Please reproduce the listing below word for word, leaving the pictures out of your answer.

*DATA SHOWN*
--------------------------------------------------

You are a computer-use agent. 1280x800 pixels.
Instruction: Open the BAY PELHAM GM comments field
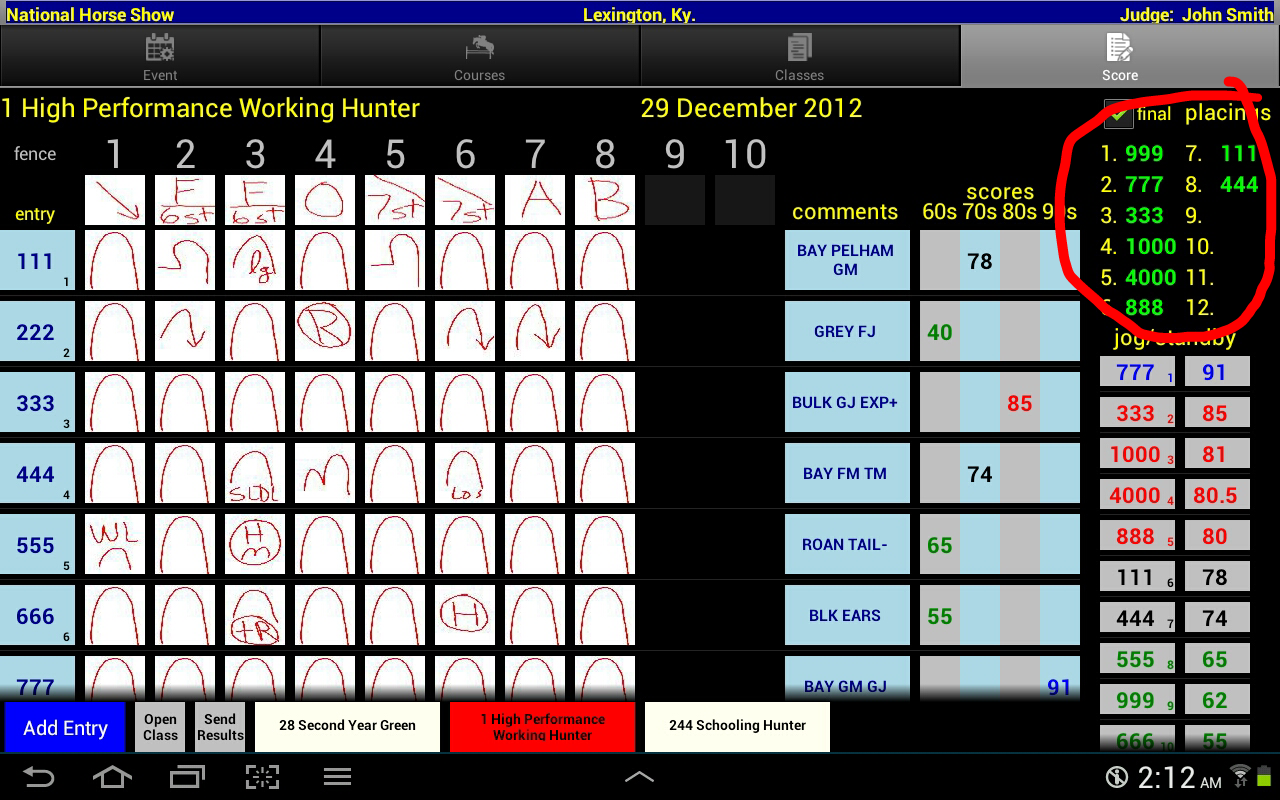tap(846, 260)
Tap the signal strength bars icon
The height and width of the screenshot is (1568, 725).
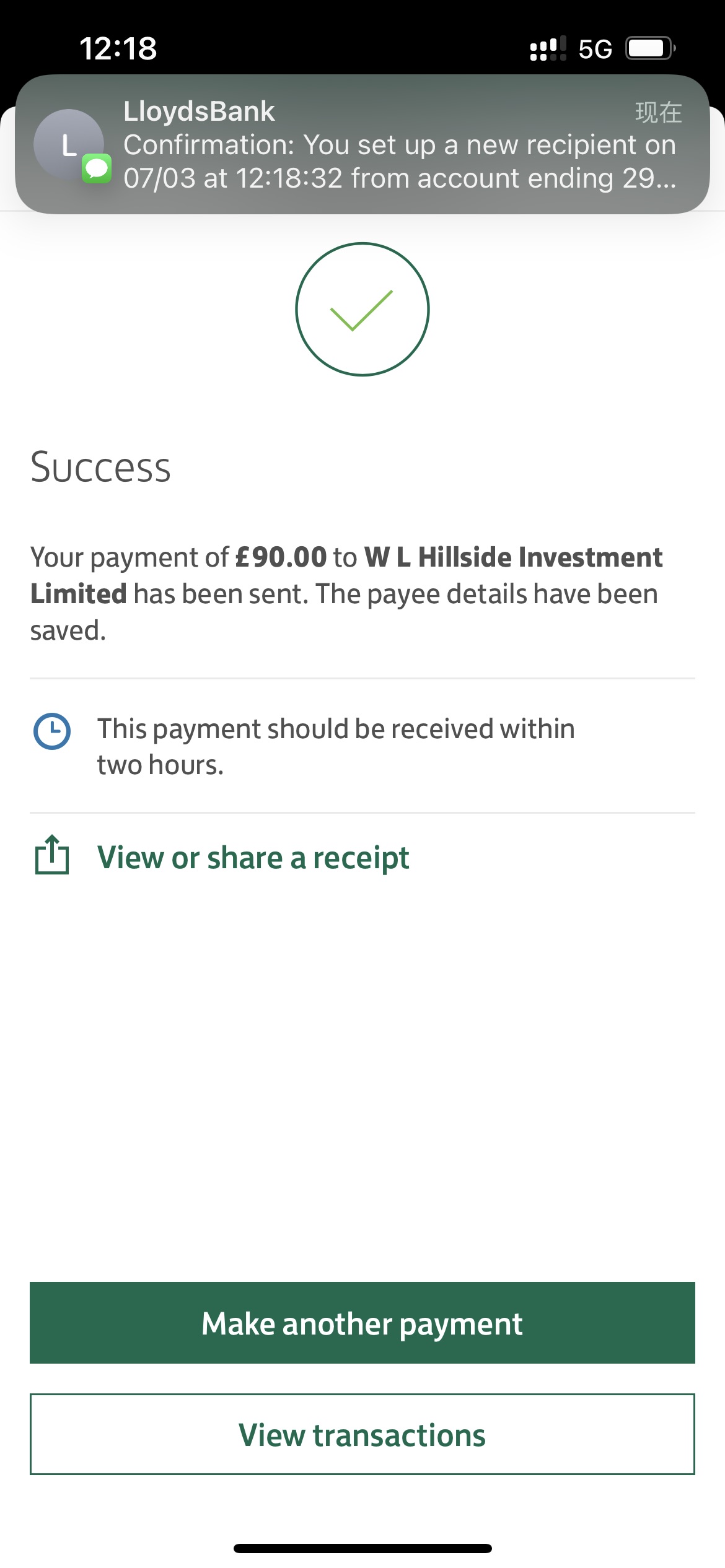coord(548,48)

--------------------------------------------------

*ANSWER FOR THIS EXERCISE*
You are a computer-use agent. 1280x800 pixels.
Instruction: Open the BAY PELHAM GM comments field
tap(846, 260)
Tap the signal strength bars icon
The height and width of the screenshot is (1568, 725).
coord(548,48)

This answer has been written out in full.